It’s been a long time since I dumped a commercial bank for a large local credit union. At the time, I was sick of my bank’s name changing every other year, and I hated the large fees that they charged for overdraft and falling below account balance requirements. The credit union offered low fees and a member dividend every year. Add in the friendly staff and the move seemed like a no-brainer.
It seems as though the rest of the nation might be catching on. According to the LA Times, over 1.3 million Americans switched to Credit Unions last year. The article cites factors such as Occupy Wall Street, congressional ire over debit card fee rate hikes and Bank Transfer Day which was organized by activists.
Call me anti-political, but when I start seeing political movements and agendas shape common money wisdom, I get skeptical. So, I’m rethinking credit union banking and taking a new look at which is better for consumer banking: large commercial banks or credit unions?
Banks Versus Credit Union on Costs
Are credit unions cheaper than commercial banks? With the way major banks are increasing fees it sure seems like it. However research from a Fed economist provides a more nuanced picture.
The study found that credit unions charge less in fees, but more in upfront costs.
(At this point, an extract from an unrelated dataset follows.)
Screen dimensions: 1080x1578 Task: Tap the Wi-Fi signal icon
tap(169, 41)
For example, commercial banks offered the best introductory APR for credit cards, averaging 8.5%, while credit unions charged 11.2%. However, late fees for credit cards were $35.84 for big banks and $18.54 for credit unions.
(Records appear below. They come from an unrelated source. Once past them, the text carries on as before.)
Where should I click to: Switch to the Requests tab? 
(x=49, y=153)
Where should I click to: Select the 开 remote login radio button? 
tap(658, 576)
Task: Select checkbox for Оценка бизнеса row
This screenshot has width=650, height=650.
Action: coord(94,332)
The same goes for depository accounts. Overdraft fees for commercial banks averaged around $22.93, while credit unions hovered at a friendlier $19.75. However, one area of difference has been in closing costs. According to CBS news, credit unions charge 2% less in closing costs for mortgages.
Banks Versus Credit Unions on Interest Paid
When it comes to paying interest; credit unions are the better choice. On average, credit unions pay .3% more in interest on certificates of deposits. While I don’t think that .3% interest will make a giant impact on income you can earn, more money is still more money.
Putting a Price on Customer Service
This is really where you are likely to see a major difference. Credit unions are owed by the members that bank at the institution, while banks are investor owned. It all adds up to a very different banking experience.
Many banks are actually looking for ways to charge for using bank tellers and customer service. However, great customer service can save you money.
When I was going through the closing process for my home, I’d indicated on my application that I wanted to use a particular title company. I worked for a banking company and received a free title search and insurance. Meanwhile, my lawyer, who I would not recommend, took it upon themselves to do the title work and jack up our bill. Our credit union caught my lawyer’s mistake immediately long before closing. They notified me and I was able to iron out the mess (and chastise my lawyer).
The lesson from my experience is that my credit union did not need to work out my title search. They had no interest in who did title and they earned no money from helping me to work out the issue. They could have simply ignored my application and allowed my lawyer to charge for the title search. However, they did take additional steps and it saved me hundreds of dollars.
Usually, poor customer service makes us angry, but doesn’t cost us money. When it comes to banking, it can mean dollars saved or earned.
Which is Better?
For most people, it’s probably a trick question.
Overall, credit unions have better customer service, savings interest rates and lower fees. However, lower fees won’t be much of an advantage for someone that doesn’t have trouble managing their accounts and meeting balance requirements. Banks offer lower overall costs, which is a noticeable advantage.
Perhaps the best answer is that they each have their strengths and weaknesses. It’s best if you pick the institution that best fits your personal needs best.